Employment of Members' staff by the House - House of Commons Commission Contents


1  Introduction


1. On 30 April the House agreed the following resolution (moved by the Deputy Leader of the House):

    "(1) That, in the opinion of this House, staff who work for an hon. Member should be employed by the House, as a personal appointment and managed by the hon. Member; and

    (2) That the House of Commons Commission shall consider this decision and make recommendations for its implementation, including any transitional provisions which may be necessary, by 29 October 2009."[1]

2. Employment by the House would replace the current arrangement whereby each Member employs his or her own staff but the House pays staff directly and provides for standard contracts and pay ranges. The Member is required to ensure that the staff concerned are employed to meet a genuine need relating to the Member's parliamentary duties, are able and (if necessary) qualified to do the job and are actually doing the job, and that the costs charged to Staffing Expenditure are reasonable and entirely attributable to the Member's parliamentary work.[2]

3. The House has expressed a view and has asked us to make recommendations for putting it into effect, rather than requesting our opinion of the proposal. We have accordingly concentrated on examining how the proposal could best be implemented, rather than on whether it should be taken forward at all, which will be for the House to determine.

4. Since the House agreed its resolution, the Government has proposed an Independent Parliamentary Standards Authority (IPSA) and Parliament has passed legislation (the Parliamentary Standards Act 2009) to set it up. The establishment of the IPSA complicates the House's proposal. The IPSA has a statutory duty to prepare an allowances scheme[3] and to pay allowances to Members. If Members' staff are to be paid from an allowance, the House would be the employer, the IPSA would pay the staff and the Member would recruit and manage. The House could pay direct, but it would need to be considered whether it would be more appropriate for a benefit to Members (in the form of the provision of staff) to be provided under the scheme which Parliament has only recently enacted. It seems likely that the IPSA's allowances scheme will include a staffing element and criteria to govern how this allowance can be spent. It would make sense for such rules to include standard contracts and pay scales, but at this stage it is not known what approach the IPSA will take.

Our consideration of the matter

5. We put out a consultation paper on 12 June and received 100 submissions. [4] Because of the limited time available we relied entirely on written material. We would like to thank all those who took the trouble to send us their views.

6. The majority of submissions (57) were from Members' staff, sometimes presenting the views of several staff members. Also, there were three submissions from Members directly incorporating the views of their staff[5] and there were submissions from the Members' and Peers' Staff Association (MAPSA) and the Unite and TUS unions. The Members' staff who wrote to us were overwhelmingly opposed to the proposal,[6] as was the MAPSA. Among Members, only four of the 36 who responded were in favour.[7] The Parliamentary Labour Party (PLP) and the 1922 Committee were opposed to the proposal.[8]
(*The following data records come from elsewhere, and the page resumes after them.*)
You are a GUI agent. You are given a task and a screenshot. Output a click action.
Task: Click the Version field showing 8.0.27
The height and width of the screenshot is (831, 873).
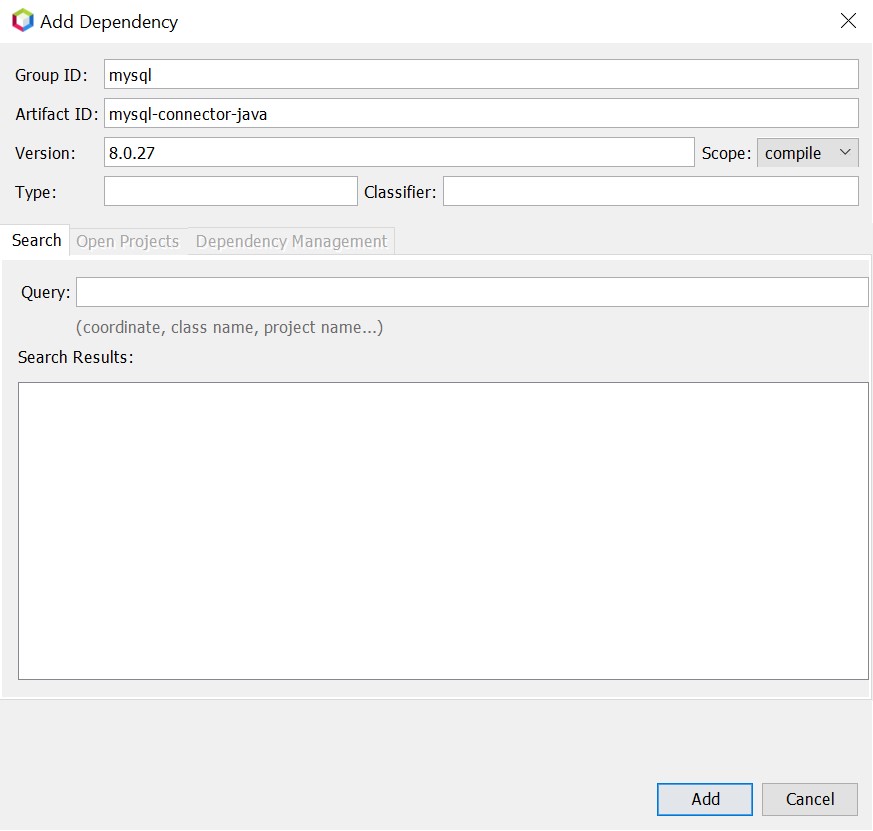[x=398, y=152]
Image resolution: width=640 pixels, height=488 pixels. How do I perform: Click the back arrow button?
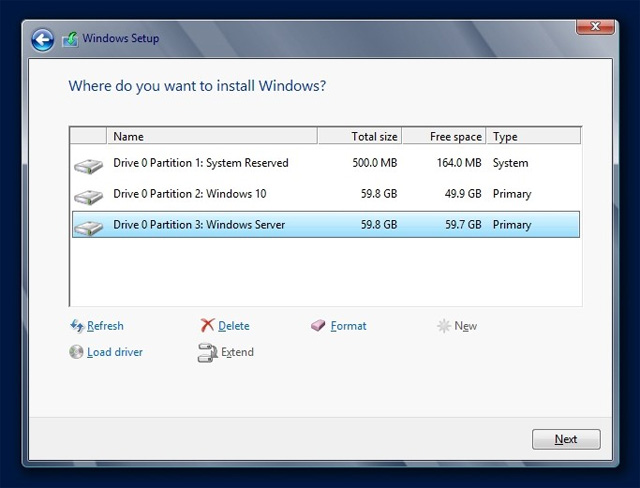click(42, 39)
7. We were pleased to receive so many submissions from staff, which gave us a valuable insight into how they view their employment by Members. We wish to emphasise at the start of this report that we could not do our jobs as Members without the help of our staff and that we recognise and value immensely their dedication and loyalty.
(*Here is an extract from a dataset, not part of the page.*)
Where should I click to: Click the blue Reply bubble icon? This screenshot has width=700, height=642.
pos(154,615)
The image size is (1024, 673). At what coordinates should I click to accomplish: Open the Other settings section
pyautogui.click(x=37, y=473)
8. We did not approach this subject without previous knowledge. Not only are we, individually, employers of staff, but the matter had already been examined in detail by the Members Estimate Committee (MEC), whose membership is the same as the Commission's, in its Review of Allowances in 2008.[9] The evidence gathered then has been of great value to us in the current examination.[10] The MEC stated then that it was "vitally important" to the work of Members "that their staff should be entirely and unambiguously committed to the individual MP and the causes being championed, rather than to the House of Commons as a corporate body."[11] It observed then that it had been unable to identify any model elsewhere which combined central employment by Parliament with an individual Member's ability to appoint and direct his or her own staff.[12] It remains the case that no such model has been identified, but in this report we attempt to devise one in response to the House's request.

Reasons for change

9. The reason given by the Leader of the House on 30 April for the proposed change was as follows: "The reality is that the staff allowance is nothing to do with our salary; it is to pay our staff. Yet, because it is accounted for as part of our allowance, the public see it as part of our pay, which it is not."[13] Several other Members referred in submissions to us to the possible benefit of separating expenditure on staff from Members' other expenses and allowances.[14]
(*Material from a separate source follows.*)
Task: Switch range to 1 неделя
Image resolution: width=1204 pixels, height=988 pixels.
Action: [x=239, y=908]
10. The most important public concern about Members' staff relates to employment of family members. The current proposal is not directly relevant to that, and the matter is separately under consideration by the Committee on Standards in Public Life.[15] We note the view expressed by the MEC in 2008 that, subject to assurance that the family members are genuinely carrying out the role and paid at a fair rate, "it would seem entirely perverse to rule out employment of some of the best employees who could possibly be found and who represent excellent value for taxpayers' money."[16]

11. Although only one reason was given for making the proposal, some Members' staff identified other potential advantages from it, in some cases despite being opposed to it in principle. These included:

  • Greater consistency of pay and other terms and conditions among Members' staff.[17]
  • Better employment practices as a result of being employed by a larger organisation with better HR support, in areas such leave entitlements, health and safety and grievance procedures.[18]
  • Better protection of staff in cases of exploitation or grievances.[19]
  • Regular pay rises reflecting changes in the cost of living.[20]
  • Pension provision and pay being made comparable to that of House staff.[21]
  • Recognition of trade unions.[22]

Not all agreed on these points, especially on the last of them. The trade unions also referred to the issue of equality of pay and pensions with House staff.[23] One Member referred to the benefits of improved transparency and accountability,[24] and others to improved pay and conditions for Members' staff and reduced likelihood of exploitation.[25] We consider later whether some of these potential benefits could be achieved by other means.[26]

Numbers and costs

12. Staffing Expenditure is currently set at a level intended to allow each Member to employ the equivalent of 3.5 full-time staff (increased from three in April 2008).[27] The number of Members' staff is about 2,700, or just over four per Member.[28] The scale of the proposed transfer of staff to a new employer is therefore significant.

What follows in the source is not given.